→ **EXERCISE DESCRIPTION**
From the data below, set down exactly the lines between the one holding "Refund Policy (1210, 1440)" and the one holding "雪源省电型30吨直冷块冰机 ZL30T-R2E (87, 930)", inclusive, and no others.

RECORDS FOR PROCESSING Start Marker

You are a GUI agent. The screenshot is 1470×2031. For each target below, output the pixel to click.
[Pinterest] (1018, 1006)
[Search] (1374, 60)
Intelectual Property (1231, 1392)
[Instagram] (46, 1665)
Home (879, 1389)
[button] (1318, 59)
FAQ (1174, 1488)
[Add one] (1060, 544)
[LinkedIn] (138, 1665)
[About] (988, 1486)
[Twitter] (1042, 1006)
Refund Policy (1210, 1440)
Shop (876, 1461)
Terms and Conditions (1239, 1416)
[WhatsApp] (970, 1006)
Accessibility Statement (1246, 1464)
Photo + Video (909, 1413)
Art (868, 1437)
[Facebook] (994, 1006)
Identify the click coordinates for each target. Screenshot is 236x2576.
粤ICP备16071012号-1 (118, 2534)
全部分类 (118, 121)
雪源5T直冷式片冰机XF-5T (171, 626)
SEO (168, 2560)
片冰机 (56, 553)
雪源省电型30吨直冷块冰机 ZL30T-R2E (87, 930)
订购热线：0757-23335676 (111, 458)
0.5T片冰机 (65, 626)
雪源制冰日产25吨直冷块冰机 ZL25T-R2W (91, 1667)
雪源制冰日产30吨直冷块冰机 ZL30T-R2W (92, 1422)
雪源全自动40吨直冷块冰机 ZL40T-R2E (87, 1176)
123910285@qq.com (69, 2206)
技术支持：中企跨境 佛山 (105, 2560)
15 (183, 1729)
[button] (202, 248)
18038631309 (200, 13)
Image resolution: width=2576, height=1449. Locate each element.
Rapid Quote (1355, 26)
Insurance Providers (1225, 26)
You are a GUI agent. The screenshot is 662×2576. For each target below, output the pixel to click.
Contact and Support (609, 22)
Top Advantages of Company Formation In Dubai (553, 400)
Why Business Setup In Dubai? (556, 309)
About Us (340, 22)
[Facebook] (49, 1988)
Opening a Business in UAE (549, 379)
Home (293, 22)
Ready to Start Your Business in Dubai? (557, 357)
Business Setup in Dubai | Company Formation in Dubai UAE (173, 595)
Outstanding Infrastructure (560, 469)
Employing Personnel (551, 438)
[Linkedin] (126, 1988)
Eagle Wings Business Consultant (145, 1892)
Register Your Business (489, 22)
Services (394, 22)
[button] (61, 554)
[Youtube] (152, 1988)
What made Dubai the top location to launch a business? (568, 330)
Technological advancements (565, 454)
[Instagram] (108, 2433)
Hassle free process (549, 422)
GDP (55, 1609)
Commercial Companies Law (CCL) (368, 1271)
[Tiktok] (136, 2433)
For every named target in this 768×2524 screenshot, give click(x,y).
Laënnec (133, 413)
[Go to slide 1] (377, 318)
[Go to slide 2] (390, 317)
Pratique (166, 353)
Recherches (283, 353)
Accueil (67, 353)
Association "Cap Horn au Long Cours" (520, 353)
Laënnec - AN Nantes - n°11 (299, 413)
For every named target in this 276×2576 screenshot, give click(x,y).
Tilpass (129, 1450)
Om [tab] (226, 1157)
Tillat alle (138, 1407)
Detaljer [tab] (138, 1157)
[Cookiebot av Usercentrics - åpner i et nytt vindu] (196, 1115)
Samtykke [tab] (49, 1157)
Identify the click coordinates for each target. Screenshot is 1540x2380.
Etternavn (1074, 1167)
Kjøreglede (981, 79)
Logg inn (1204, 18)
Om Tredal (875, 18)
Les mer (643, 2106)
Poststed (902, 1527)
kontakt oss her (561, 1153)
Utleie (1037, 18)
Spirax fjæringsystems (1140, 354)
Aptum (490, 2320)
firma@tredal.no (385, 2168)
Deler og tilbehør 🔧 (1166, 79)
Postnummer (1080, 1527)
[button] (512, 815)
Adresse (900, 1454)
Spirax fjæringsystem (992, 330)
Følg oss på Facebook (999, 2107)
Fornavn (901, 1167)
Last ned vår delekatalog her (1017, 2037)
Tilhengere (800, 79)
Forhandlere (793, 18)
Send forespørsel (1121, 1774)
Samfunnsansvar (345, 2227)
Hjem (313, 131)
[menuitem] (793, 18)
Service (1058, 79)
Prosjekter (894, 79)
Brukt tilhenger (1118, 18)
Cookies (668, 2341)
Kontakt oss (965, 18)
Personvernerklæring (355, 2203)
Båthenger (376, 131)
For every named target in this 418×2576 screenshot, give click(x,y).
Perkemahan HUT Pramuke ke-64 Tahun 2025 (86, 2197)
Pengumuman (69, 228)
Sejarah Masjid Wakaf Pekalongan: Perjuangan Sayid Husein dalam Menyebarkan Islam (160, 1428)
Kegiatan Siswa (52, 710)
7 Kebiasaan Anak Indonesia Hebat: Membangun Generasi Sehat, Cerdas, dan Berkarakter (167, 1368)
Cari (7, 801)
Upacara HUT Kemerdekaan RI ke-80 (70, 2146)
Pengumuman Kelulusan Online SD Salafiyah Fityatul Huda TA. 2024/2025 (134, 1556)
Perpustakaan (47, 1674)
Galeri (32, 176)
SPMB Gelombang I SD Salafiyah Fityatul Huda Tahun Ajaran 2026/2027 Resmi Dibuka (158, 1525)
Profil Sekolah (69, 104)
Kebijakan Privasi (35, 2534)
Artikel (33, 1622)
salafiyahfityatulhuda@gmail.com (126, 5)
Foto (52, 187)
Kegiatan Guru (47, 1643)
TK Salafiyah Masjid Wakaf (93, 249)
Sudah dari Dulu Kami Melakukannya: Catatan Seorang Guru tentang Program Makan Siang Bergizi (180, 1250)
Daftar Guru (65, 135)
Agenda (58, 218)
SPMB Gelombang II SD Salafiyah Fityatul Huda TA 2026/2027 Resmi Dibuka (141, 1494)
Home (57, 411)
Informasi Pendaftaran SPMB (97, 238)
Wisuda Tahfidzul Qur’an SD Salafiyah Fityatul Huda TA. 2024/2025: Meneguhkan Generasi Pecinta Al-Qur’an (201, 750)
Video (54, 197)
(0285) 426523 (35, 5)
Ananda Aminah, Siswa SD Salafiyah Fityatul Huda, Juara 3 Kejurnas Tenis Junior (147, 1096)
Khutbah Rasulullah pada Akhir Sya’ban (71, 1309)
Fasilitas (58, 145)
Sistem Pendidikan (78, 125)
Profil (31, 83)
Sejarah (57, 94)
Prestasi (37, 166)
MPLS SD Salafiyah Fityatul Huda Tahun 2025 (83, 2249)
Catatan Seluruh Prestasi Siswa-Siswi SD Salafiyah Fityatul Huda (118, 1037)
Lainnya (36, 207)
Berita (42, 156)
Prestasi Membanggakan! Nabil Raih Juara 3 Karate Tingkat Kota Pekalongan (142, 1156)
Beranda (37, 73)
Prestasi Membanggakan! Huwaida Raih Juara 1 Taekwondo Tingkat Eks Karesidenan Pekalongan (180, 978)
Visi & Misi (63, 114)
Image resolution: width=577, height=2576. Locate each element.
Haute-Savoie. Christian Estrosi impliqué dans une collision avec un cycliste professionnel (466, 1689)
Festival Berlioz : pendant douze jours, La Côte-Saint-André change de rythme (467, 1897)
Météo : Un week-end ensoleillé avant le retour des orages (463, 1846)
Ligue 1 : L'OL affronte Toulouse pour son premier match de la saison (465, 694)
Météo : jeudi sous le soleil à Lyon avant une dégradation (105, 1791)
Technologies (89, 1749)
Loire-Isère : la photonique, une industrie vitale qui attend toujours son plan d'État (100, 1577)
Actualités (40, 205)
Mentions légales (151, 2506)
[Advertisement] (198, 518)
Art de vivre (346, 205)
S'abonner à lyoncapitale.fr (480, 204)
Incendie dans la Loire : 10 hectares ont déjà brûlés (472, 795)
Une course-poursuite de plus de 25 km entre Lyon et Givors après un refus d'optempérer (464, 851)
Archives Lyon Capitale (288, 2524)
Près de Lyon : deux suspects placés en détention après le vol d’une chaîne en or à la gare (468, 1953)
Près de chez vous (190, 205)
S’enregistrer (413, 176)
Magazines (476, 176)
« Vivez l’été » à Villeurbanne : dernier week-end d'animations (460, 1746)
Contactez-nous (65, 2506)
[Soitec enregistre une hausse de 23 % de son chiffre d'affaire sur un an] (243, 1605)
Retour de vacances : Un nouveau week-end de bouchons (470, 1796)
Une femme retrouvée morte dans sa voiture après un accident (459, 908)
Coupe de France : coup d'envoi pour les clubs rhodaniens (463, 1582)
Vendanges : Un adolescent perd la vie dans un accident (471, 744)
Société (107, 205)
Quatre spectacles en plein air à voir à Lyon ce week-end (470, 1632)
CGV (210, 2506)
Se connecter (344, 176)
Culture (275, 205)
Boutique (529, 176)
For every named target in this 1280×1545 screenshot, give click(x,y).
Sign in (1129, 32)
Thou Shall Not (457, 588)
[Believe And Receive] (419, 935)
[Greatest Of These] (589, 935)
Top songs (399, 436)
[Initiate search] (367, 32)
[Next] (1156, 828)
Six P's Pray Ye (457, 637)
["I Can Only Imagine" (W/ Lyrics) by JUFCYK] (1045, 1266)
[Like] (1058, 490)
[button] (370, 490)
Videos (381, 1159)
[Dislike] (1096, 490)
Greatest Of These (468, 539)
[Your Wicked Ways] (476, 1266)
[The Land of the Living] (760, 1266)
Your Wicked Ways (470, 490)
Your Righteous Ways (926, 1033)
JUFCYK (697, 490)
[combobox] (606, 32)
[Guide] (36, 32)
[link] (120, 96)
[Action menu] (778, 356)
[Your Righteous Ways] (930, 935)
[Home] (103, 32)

RECORDS FOR PROCESSING End Marker

→ **TASK ANSWER**
Refund Policy (1210, 1440)
Shop (876, 1461)
Terms and Conditions (1239, 1416)
[WhatsApp] (970, 1006)
Accessibility Statement (1246, 1464)
Photo + Video (909, 1413)
Art (868, 1437)
[Facebook] (994, 1006)
Identify the click coordinates for each target. Screenshot is 236x2576.
粤ICP备16071012号-1 (118, 2534)
全部分类 (118, 121)
雪源5T直冷式片冰机XF-5T (171, 626)
SEO (168, 2560)
片冰机 (56, 553)
雪源省电型30吨直冷块冰机 ZL30T-R2E (87, 930)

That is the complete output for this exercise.